— Directions —
Substitute "screen capture" for "screenshot" in the lines starting at the beginning of the items and ending at the line containing "center [742, 262].", and output only those lines with everything else unchanged and no pictures.

— Data for the task —
============

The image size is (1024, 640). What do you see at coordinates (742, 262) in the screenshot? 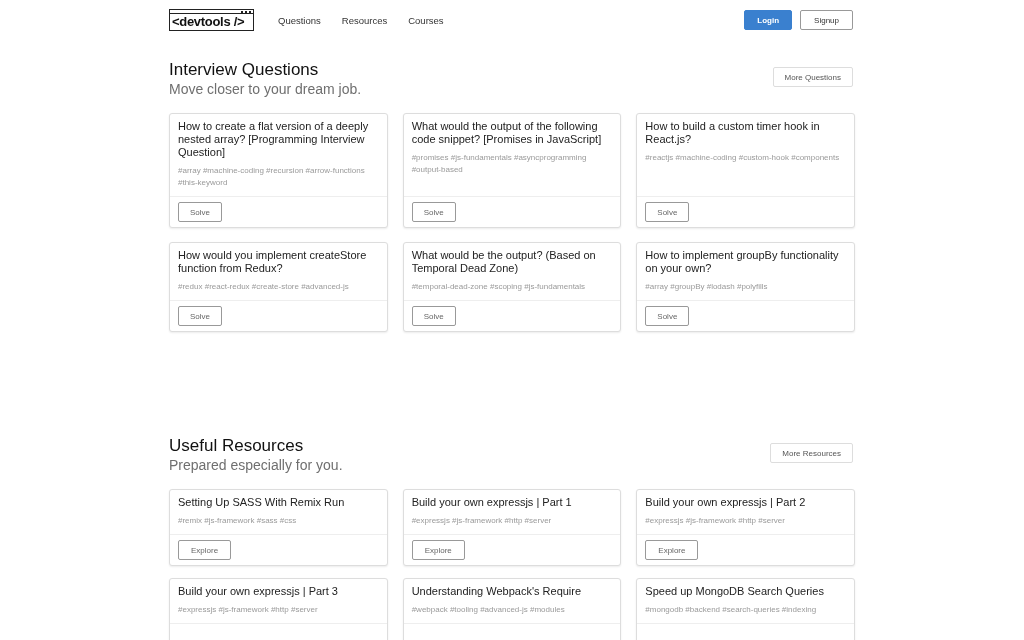
I see `card-title: How to implement groupBy functionality on your own?` at bounding box center [742, 262].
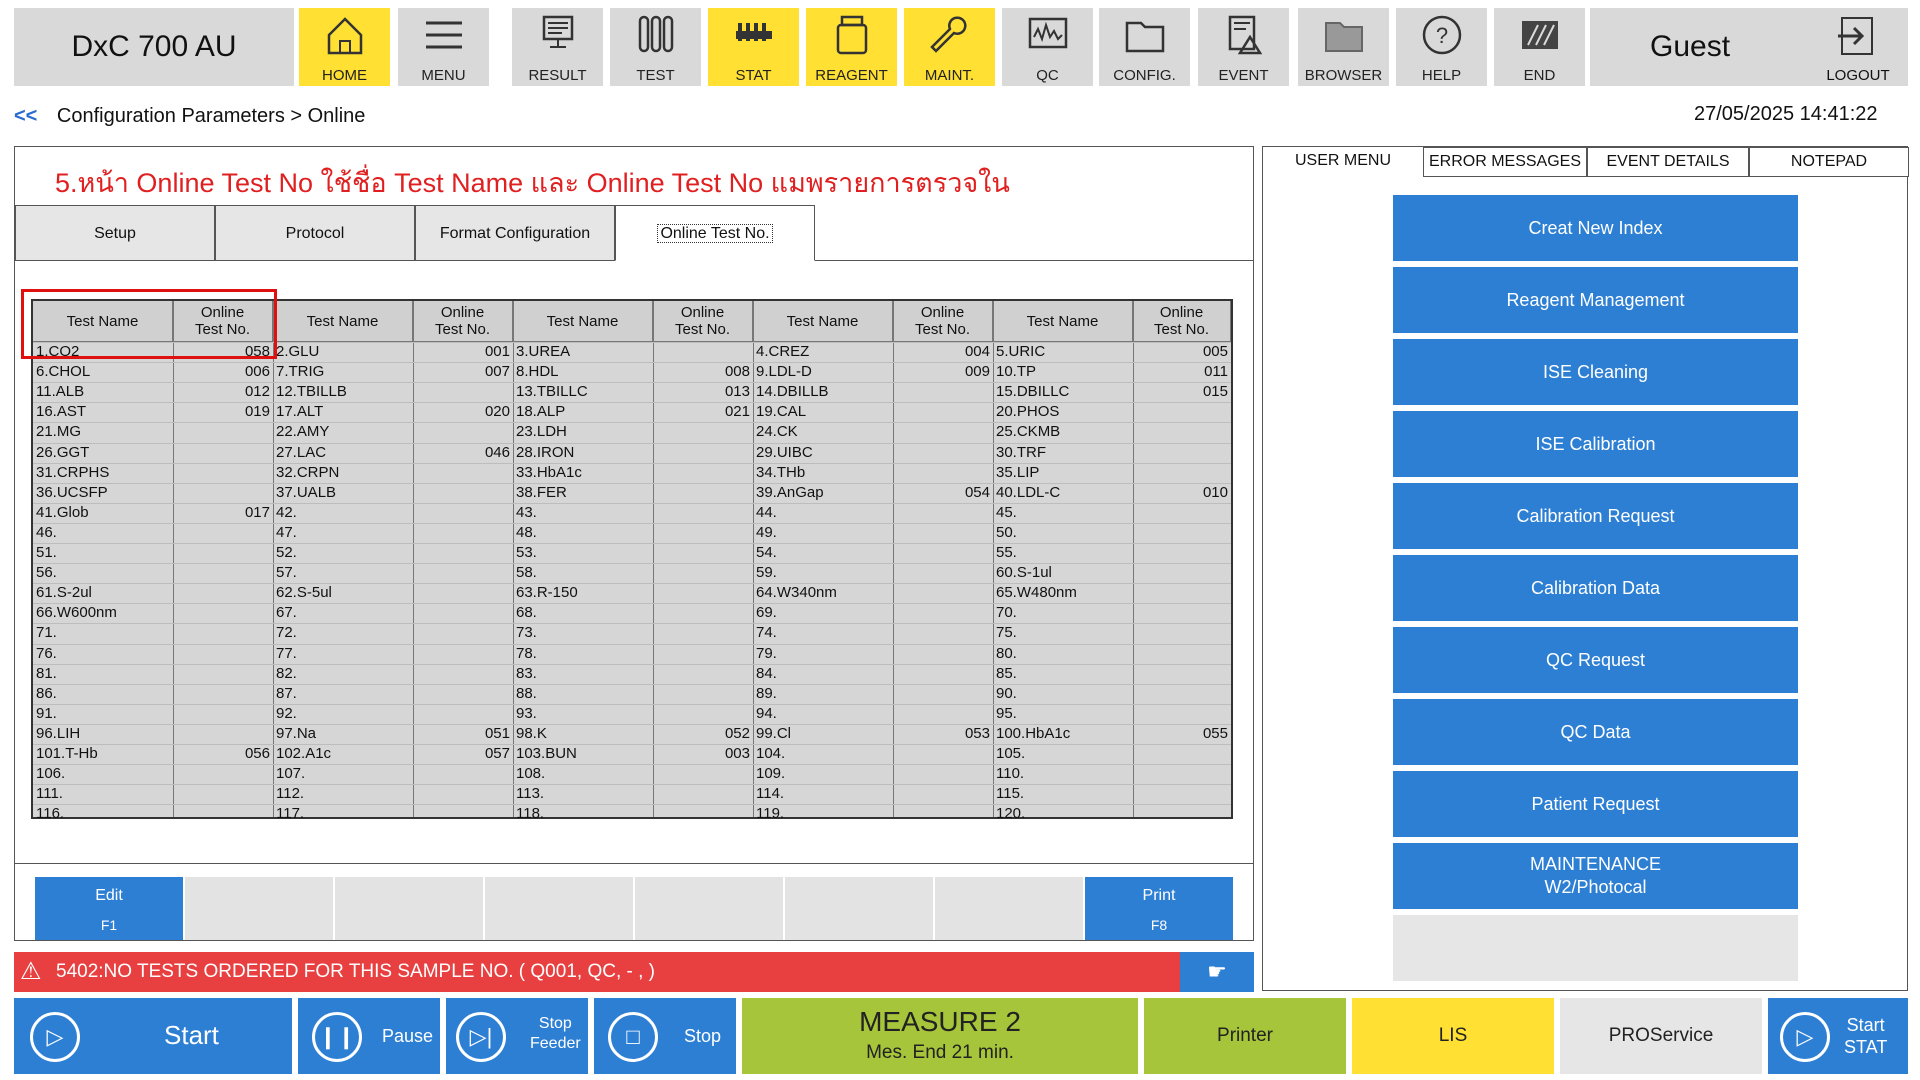 Image resolution: width=1920 pixels, height=1080 pixels. Describe the element at coordinates (1244, 47) in the screenshot. I see `toolbar-event-button: EVENT` at that location.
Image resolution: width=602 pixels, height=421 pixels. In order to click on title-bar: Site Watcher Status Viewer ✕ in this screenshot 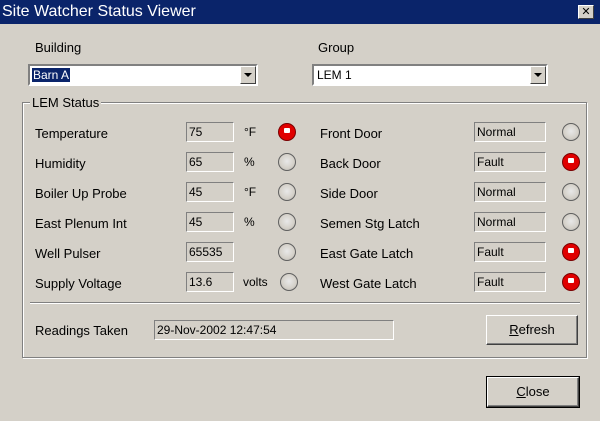, I will do `click(300, 12)`.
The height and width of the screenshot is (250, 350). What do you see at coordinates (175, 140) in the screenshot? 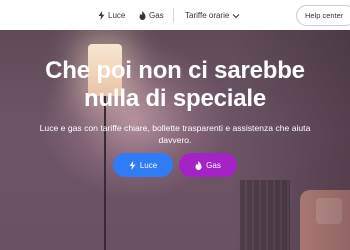
I see `hero-subtext-line: davvero.` at bounding box center [175, 140].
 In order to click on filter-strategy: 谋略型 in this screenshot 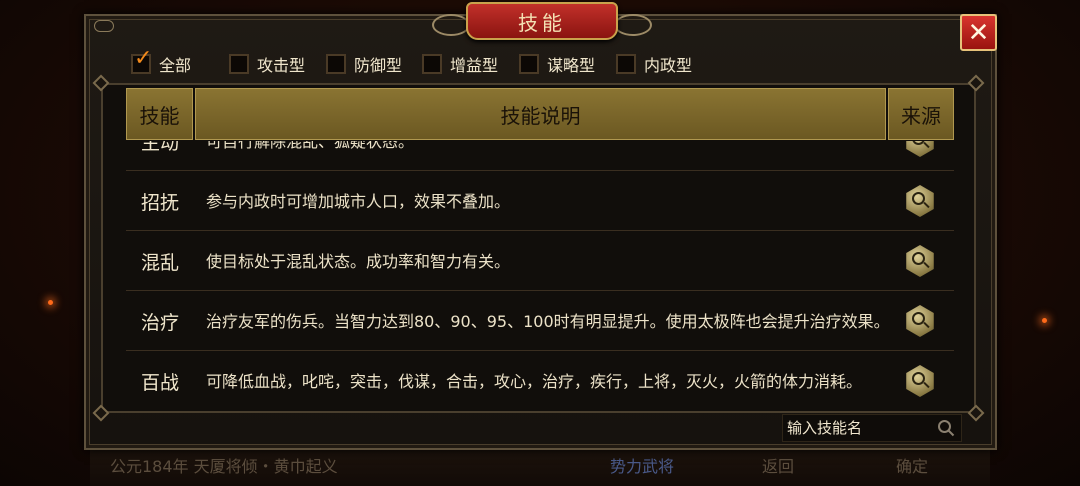, I will do `click(557, 64)`.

============

— Solution to this task —
The image size is (1024, 640). What do you see at coordinates (742, 262) in the screen capture? 
I see `card-title: How to implement groupBy functionality on your own?` at bounding box center [742, 262].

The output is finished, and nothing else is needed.